Jacob Kibodi

Profile
- Position: Running back

Personal information
- Born: October 4, 1998 (age 27) Baton Rouge, Louisiana, U.S.
- Listed height: 6 ft 1 in (1.85 m)
- Listed weight: 225 lb (102 kg)

Career information
- High school: Christian Life Academy (Baton Rouge, Louisiana)
- College: Texas A&M (2017–2019) Incarnate Word (2020) Louisiana (2021–2023)
- NFL draft: 2024: undrafted

Career history
- New Orleans Saints (2024)*; Cleveland Browns (2024); Memphis Showboats (2025);
- * Offseason or practice squad member only

Career NFL statistics as of 2024
- Rushing yards: 24
- Rushing average: 4.8
- Receptions: 1
- Receiving yards: 15
- Stats at Pro Football Reference

= Jacob Kibodi =

American football player (born 1998)

Jacob Kibodi (born October 4, 1998) is an American professional football running back.

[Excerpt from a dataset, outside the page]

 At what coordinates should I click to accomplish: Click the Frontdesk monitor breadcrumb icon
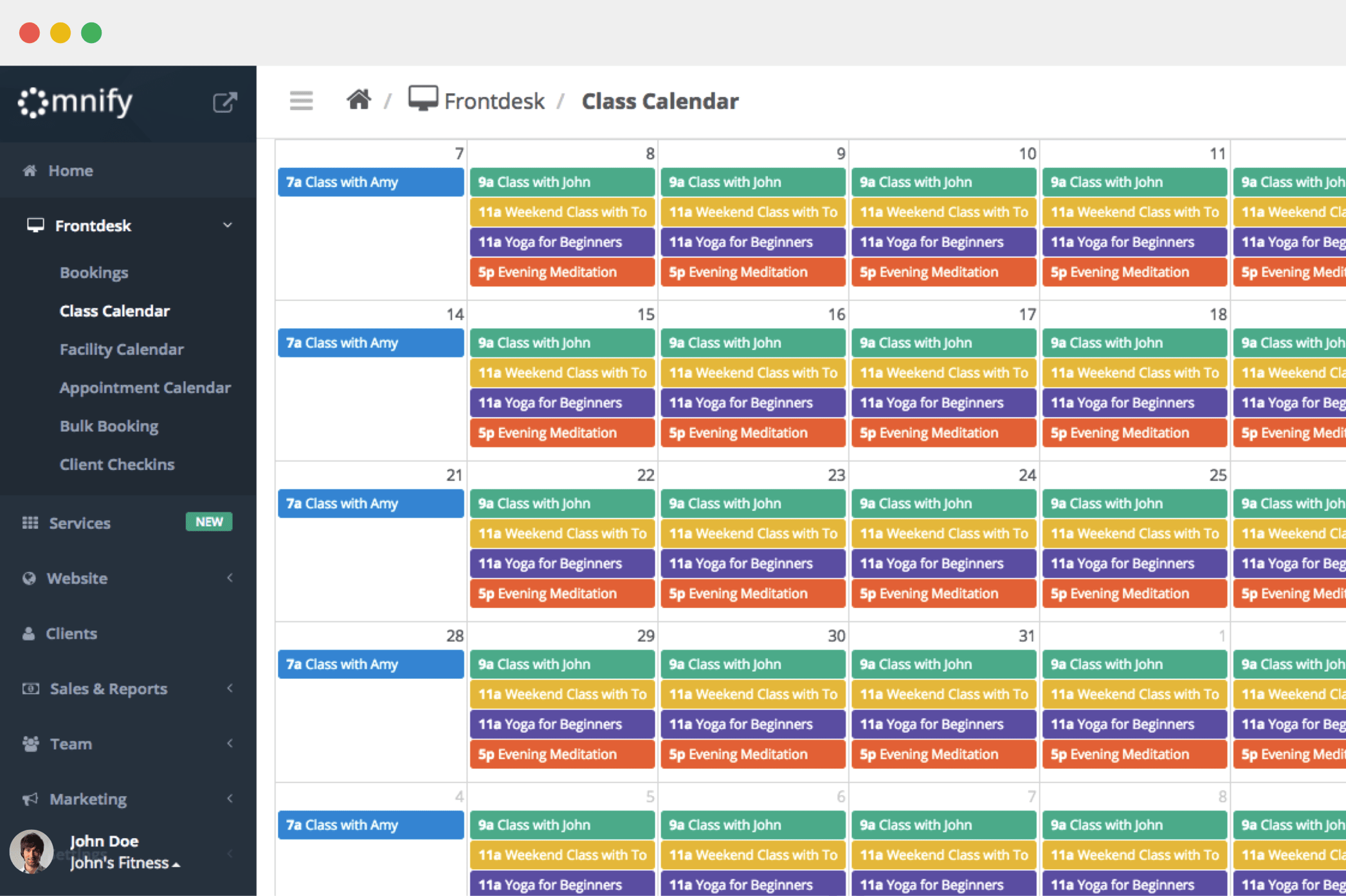[x=423, y=99]
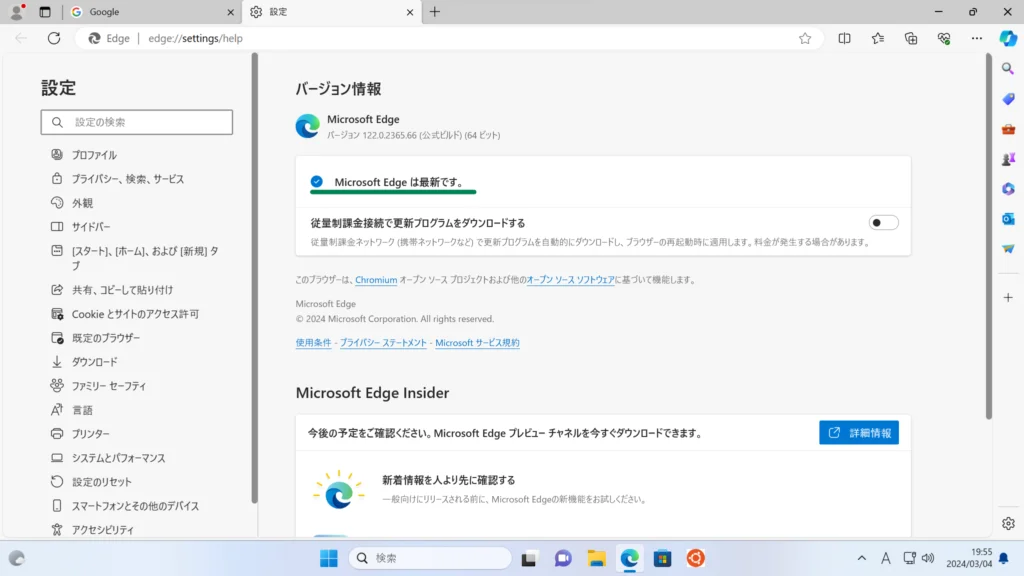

He played college football for the Texas A&M Aggies and Louisiana Ragin' Cajuns.

==Early life==
Kibodi was born on October 4, 1998. Before he was born, doctors had suggested to his mother to get an abortion, stating, according The Advocate, that Kibodi "wasn't growing the proper way and he would be diminutive if she had him." She went against the doctors' advice after being encouraged by Kibodi's father, who "encouraged her and told her that everything would be alright through their faith in God."

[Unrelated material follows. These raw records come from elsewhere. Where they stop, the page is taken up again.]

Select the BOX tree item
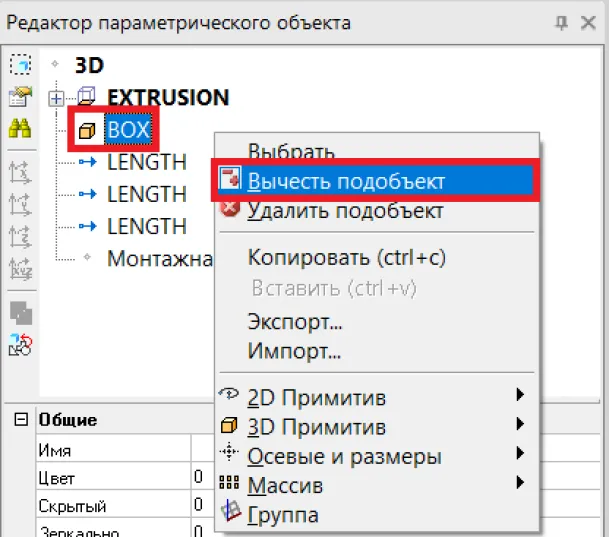 [128, 129]
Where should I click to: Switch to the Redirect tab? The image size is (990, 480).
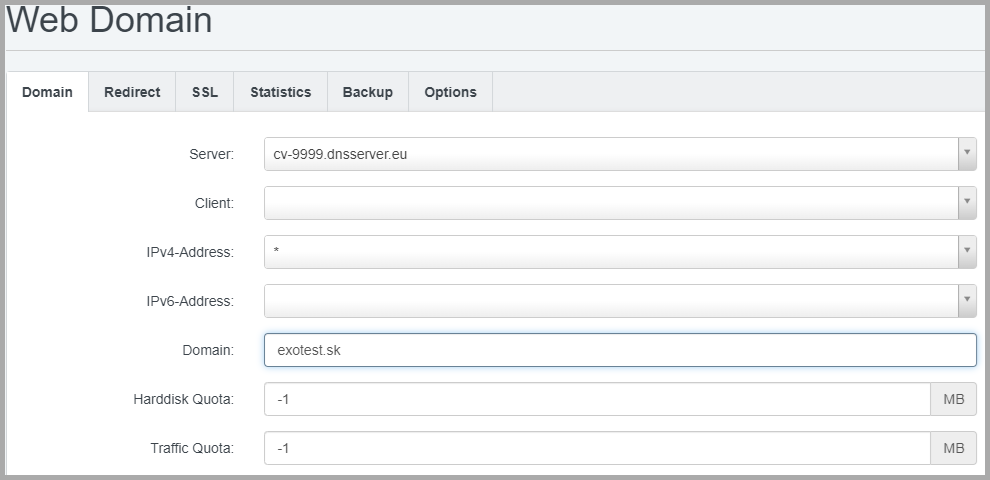coord(132,92)
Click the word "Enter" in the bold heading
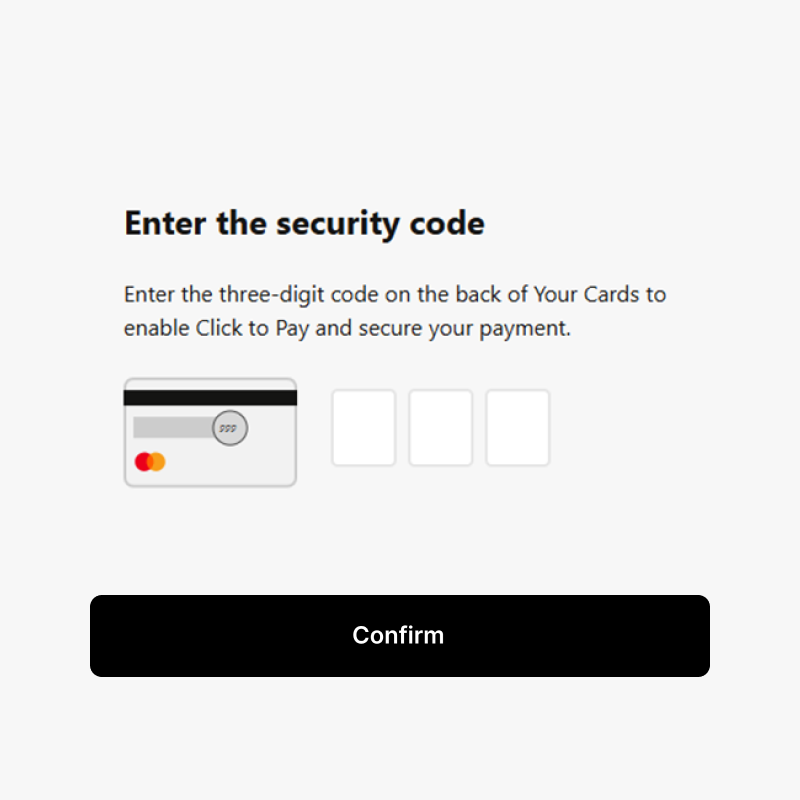Viewport: 800px width, 800px height. click(x=166, y=223)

One of three children, Kibodi grew up in Baton Rouge, Louisiana. He attended Christian Life Academy, joining the football team mid-season as a high school freshman after having gave up being a member of the school band. As a junior, he totaled 76 carries for 842 yards and 12 touchdowns along with 18 receptions for 324 yards and five touchdowns. He then ran for 1,208 yards and 12 touchdowns as a senior, being an all-region selection. A three-star recruit, he committed to play college football for the Texas A&M Aggies.

==College career==
Kibodi appeared in five games as a freshman at Texas A&M in 2017, running for 121 yards and a touchdown. He played two games in 2018 and ran for 26 yards. In 2019, he started two games and finished the season with 31 rushes for 123 yards and a touchdown, along with six receptions. He transferred to the Incarnate Word Cardinals for the 2020 season, but did not play as their season was canceled due to the COVID-19 pandemic.

In 2021, Kibodi transferred a second time, joining the Louisiana Ragin' Cajuns. He was a walk-on with Louisiana and saw no playing time in 2021. In 2022, he appeared in nine games and was fifth on the team with 37 rushes for 169 yards. As a senior in 2023, Kibodi ran 129 times for 729 yards and seven touchdowns, also catching nine passes for 79 yards. He ended his collegiate career having run 211 times for 1,168 yards and nine touchdowns, also having caught 19 passes for 132 yards and another touchdown.

==Professional career==

Pre-draft measurables
| Height | Weight | Arm length | Hand span | 40-yard dash | 10-yard split | 20-yard split | 20-yard shuttle | Three-cone drill | Vertical jump | Broad jump | Bench press |
| 6 ft 0+1⁄2 in (1.84 m) | 218 lb (99 kg) | 31+5⁄8 in (0.80 m) | 8+3⁄4 in (0.22 m) | 4.64 s | 1.66 s | 2.66 s | 4.57 s | 7.41 s | 30.5 in (0.77 m) | 10 ft 2 in (3.10 m) | 15 reps |
All values from Pro Day

===New Orleans Saints===
After going unselected in the 2024 NFL draft, Kibodi signed with the New Orleans Saints as an undrafted free agent. He was waived on August 27, and re-signed to the practice squad. Kibodi was released by the Saints on December 3.

===Cleveland Browns===
On December 18, 2024, the Cleveland Browns signed Kibodi to their practice squad.

===Memphis Showboats===
Kibodi signed with the Memphis Showboats of the United Football League on January 27, 2025. He was released on April 28.